Stunt coordinators showed Devore storyboards, a shot-by-shot list, and a cartoon of how the scene should look. “We had to fly precisely but look out of control,” Devore said. “And we had to wear suits and ties.”

The scene took a month to shoot. Days were eight to 15 hours long and some jumps yielded as little as 1.5 seconds of footage, a process Devore likens to building a house “one brick at a time.” The team, costumed in business attire, totaled 580 jumps (each jump lasts about a minute) with zero accidents.

'There's nothing more addictive.'

What looks like CGI in the film is not in fact CGI. It’s Devore and his team of 14 other divers, ages 30-44, forming a human chain in the sky. “It could not have gone smoother,” he says. “It was fun.”
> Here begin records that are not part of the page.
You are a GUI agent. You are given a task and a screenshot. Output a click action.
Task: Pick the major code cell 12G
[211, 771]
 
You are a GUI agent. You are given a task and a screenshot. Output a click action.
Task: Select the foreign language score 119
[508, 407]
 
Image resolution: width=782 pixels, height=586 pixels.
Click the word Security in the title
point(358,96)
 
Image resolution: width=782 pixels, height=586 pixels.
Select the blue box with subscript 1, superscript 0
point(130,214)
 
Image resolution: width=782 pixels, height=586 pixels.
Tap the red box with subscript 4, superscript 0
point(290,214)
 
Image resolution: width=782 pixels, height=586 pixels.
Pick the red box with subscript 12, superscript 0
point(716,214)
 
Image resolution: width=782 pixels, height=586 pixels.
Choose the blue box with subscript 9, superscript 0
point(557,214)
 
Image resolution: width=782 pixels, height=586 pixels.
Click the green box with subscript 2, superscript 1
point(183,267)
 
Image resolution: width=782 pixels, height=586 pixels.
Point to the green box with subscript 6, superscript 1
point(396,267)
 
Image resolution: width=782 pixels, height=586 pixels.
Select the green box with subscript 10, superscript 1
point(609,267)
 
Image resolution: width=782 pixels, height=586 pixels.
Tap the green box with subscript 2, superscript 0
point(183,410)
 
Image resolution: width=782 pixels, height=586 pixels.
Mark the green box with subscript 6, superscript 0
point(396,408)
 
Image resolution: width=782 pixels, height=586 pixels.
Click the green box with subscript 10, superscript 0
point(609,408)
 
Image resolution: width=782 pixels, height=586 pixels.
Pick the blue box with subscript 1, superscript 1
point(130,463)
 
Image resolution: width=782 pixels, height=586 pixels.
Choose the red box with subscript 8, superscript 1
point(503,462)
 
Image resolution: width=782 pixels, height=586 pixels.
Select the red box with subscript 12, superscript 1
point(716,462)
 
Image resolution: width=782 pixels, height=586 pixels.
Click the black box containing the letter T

Devore says he was chosen because of his extensive background in not only wingsuit skydiving but in freeflying, where a jumper not only flies horizontally during a fall but moves up and down, changing angles and velocity. Jumpers for this stunt, the coordinator explained, “would need to get grabbed and dragged though the sky.”

Visible to the public eye for about a decade, the wingsuits (“squirrelsuits” to professionals) used by Devore and his team are new technology. Flying suits had been tested often with heavy casualties since the 1930s, and even made an appearance in The Gypsy Moths (1969) starring Burt Lancaster. But it wasn’t until the mid 1990s that French skydiver Patrick de Gayardon applied parachute technology to make the suits what they are today, fine-tuned flying machines used for both skydiving and BASE jumping.

“There’s nothing more addictive,” says Devore. “But there’s no room for error.”